**SOURCE**

·····

Re: [PATCH] kcov: add unique cover, edge, and cmp modes

Dmitry Vyukov <dvyukov@xxxxxxxxxx> · Fri, 10 Jan 2025 13:16:27 +0100

On Fri, 10 Jan 2025 at 10:23, Marco Elver <elver@xxxxxxxxxx> wrote:
> > From: "Jiao, Joey" <quic_jiangenj@xxxxxxxxxxx>
> >
> > The current design of KCOV risks frequent buffer overflows. To mitigate
> > this, new modes are introduced: KCOV_TRACE_UNIQ_PC, KCOV_TRACE_UNIQ_EDGE,
> > and KCOV_TRACE_UNIQ_CMP. These modes allow for the recording of unique
> > PCs, edges, and comparison operands (CMP).
>
> There ought to be a cover letter explaining the motivation for this,
> and explaining why the new modes would help. Ultimately, what are you
> using KCOV for where you encountered this problem?
>
> > Key changes include:
> > - KCOV_TRACE_UNIQ_[PC|EDGE] can be used together to replace KCOV_TRACE_PC.
> > - KCOV_TRACE_UNIQ_CMP can be used to replace KCOV_TRACE_CMP mode.
> > - Introduction of hashmaps to store unique coverage data.
> > - Pre-allocated entries in kcov_map_init during KCOV_INIT_TRACE to avoid
> >   performance issues with kmalloc.
> > - New structs and functions for managing memory and unique coverage data.
> > - Example program demonstrating the usage of the new modes.
>
> This should be a patch series, carefully splitting each change into a
> separate patch.
> https://docs.kernel.org/process/submitting-patches.html#split-changes
>
> > With the new hashmap and pre-alloced memory pool added, cover size can't
> > be set to higher value like 1MB in KCOV_TRACE_PC or KCOV_TRACE_CMP modes
> > in 2GB device with 8 procs, otherwise it causes frequent oom.
> >
> > For KCOV_TRACE_UNIQ_[PC|EDGE|CMP] modes, smaller cover size like 8KB can
> > be used.
> >
> > Signed-off-by: Jiao, Joey <quic_jiangenj@xxxxxxxxxxx>
>
> As-is it's hard to review, and the motivation is unclear. A lot of
> code was moved and changed, and reviewers need to understand why that
> was done besides your brief explanation above.

·····

**STORED RECORDS**
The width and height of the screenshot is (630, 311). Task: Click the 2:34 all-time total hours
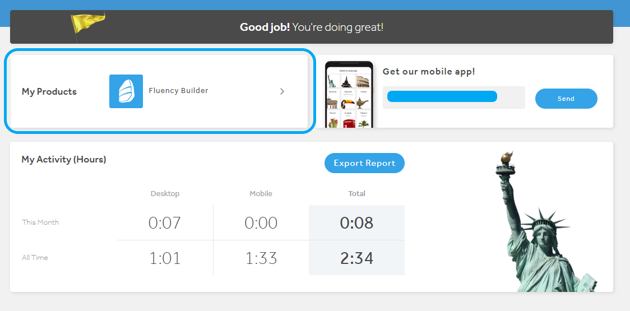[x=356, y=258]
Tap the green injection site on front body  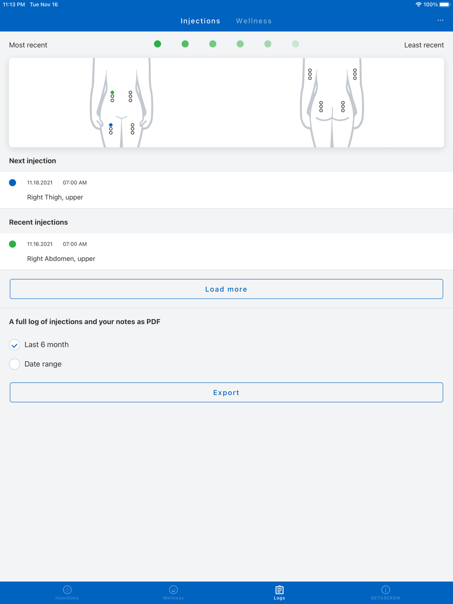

·····

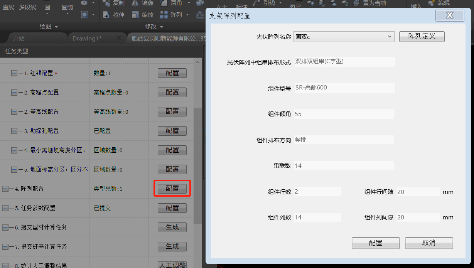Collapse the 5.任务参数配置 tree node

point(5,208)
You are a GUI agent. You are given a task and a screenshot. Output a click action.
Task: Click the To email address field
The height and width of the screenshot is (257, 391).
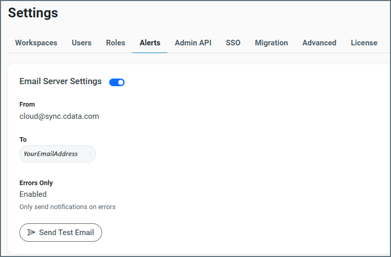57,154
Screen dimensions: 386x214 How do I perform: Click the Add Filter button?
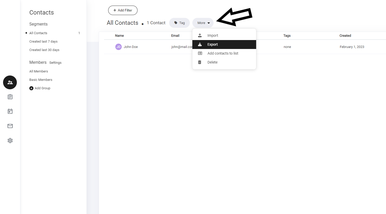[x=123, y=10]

·····

**WHAT IS BEING ASKED**
Please write out the kcov patch reply between "On Fri, 10 Jan" and "to replace KCOV_TRACE_PC.", inclusive, changing "cover letter" to "design document". You won't need the rows.

**RESULT FOR THIS TASK**
On Fri, 10 Jan 2025 at 10:23, Marco Elver <elver@xxxxxxxxxx> wrote:
> > From: "Jiao, Joey" <quic_jiangenj@xxxxxxxxxxx>
> >
> > The current design of KCOV risks frequent buffer overflows. To mitigate
> > this, new modes are introduced: KCOV_TRACE_UNIQ_PC, KCOV_TRACE_UNIQ_EDGE,
> > and KCOV_TRACE_UNIQ_CMP. These modes allow for the recording of unique
> > PCs, edges, and comparison operands (CMP).
>
> There ought to be a design document explaining the motivation for this,
> and explaining why the new modes would help. Ultimately, what are you
> using KCOV for where you encountered this problem?
>
> > Key changes include:
> > - KCOV_TRACE_UNIQ_[PC|EDGE] can be used together to replace KCOV_TRACE_PC.